:: DOCUMENT SECTION ::
The title-page and frontispiece of an 1870 edition of The Vale of Cedars and a frontispiece from an 1896 edition. Courtesy of the Hathi Trust Digital Library and the Harvard University Library. [Click on images to enlarge them.]

The novel opens with Stanley’s proposal of marriage to Marie in the Vale of Cedars, the location that gives the novel its title. This hidden, almost inaccessible mountain valley houses a handsome small synagogue built by Marie’s secretly Jewish family. Spain’s longstanding, prosperous, and productive Jewish community has responded to persecution by going into hiding as Jews and passing themselves off as Christians in public — a strategy that the narrator defends against the degrading charge of deceit and hypocrisy. Stanley, a double character himself in his dual loyalty to his native England and his adopted Spain, proclaims his undying love of Marie. He does so despite her Jewishness, which she had had the courage to confess to him in order to explain why, reciprocating his love, she could not join him in marriage. “Tempt me no more, Arthur; it cannot be; I dare not be thy bride,” she pleads. Stanley, unable to understand her attachment to a religion for which he has no less contempt than the Spaniards, remains unconvinced and responds,

‘And yet thou speakest of love. ‘Tis false, thou canst not love me,’ and Stanley sprung to his feet, disappointed, wounded, till he scarce knew what he said. ‘I would give up Spain and her monarch’s love for thee. I would live in slavery beneath a tyrant’s rule to give thee a home of love. I would forget, trample on, annihilate the prejudices of a life, unite the pure blood of Stanley with the darkened torrent running through thy veins, forget thy race, descent, all but thine own sweet self. I would do this, all this for love of thee. And for me, what wilt thou do? — reject me, bid me leave thee — and yet thou speakest of love; ‘tis false, thou lovest another better.

:: PROBLEM DESCRIPTION ::
Answer each question using the passage on The Vale of Cedars above.
(a) Which two libraries are credited for the images?
(b) What building stands in the hidden mountain valley, and who built it?
(c) In his reply, what does Stanley say he would give up for Marie?

:: DATASET EXTRACT ::
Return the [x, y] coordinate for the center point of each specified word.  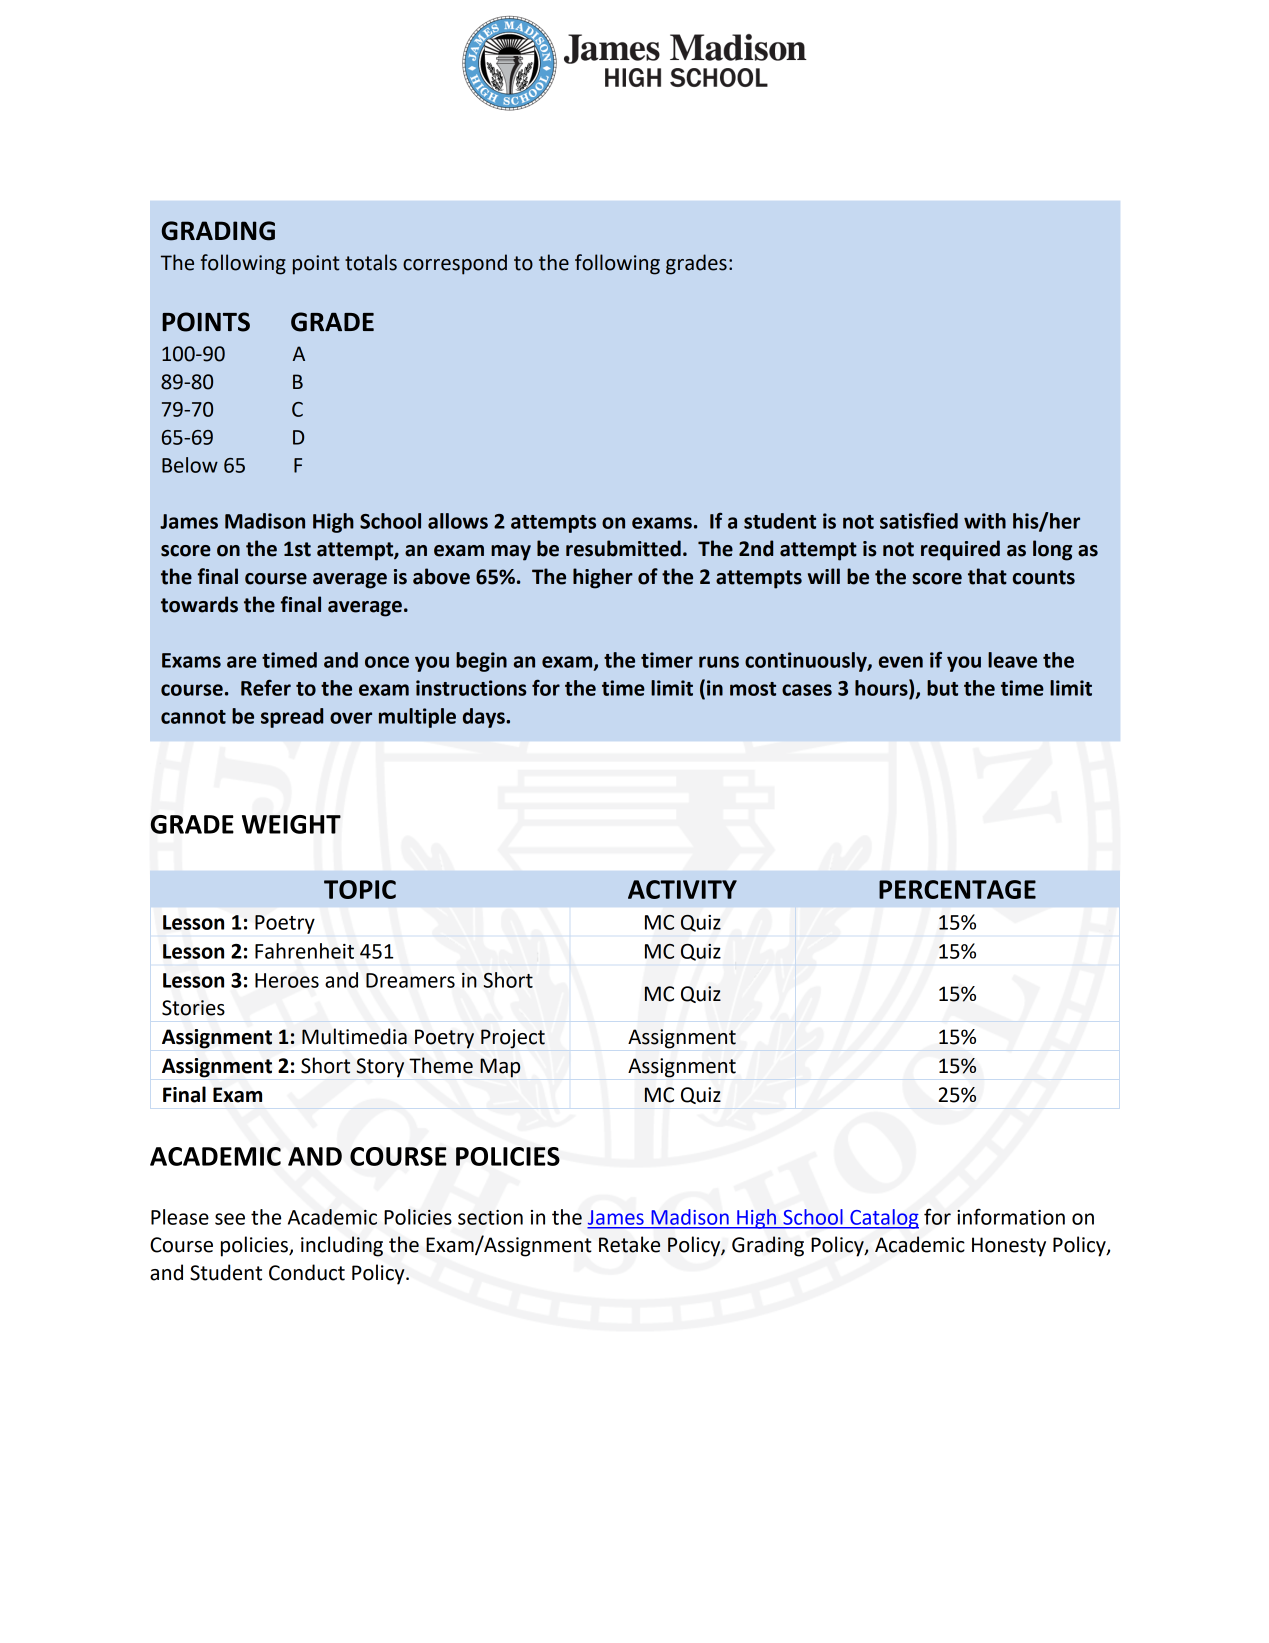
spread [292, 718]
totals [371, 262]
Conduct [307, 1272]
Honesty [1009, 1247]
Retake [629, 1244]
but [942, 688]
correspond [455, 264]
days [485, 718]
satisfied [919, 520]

:: EXERCISE RESULT ::
(a) The Hathi Trust Digital Library and the Harvard University Library.
(b) A handsome small synagogue, built by Marie's secretly Jewish family.
(c) Spain and her monarch's love.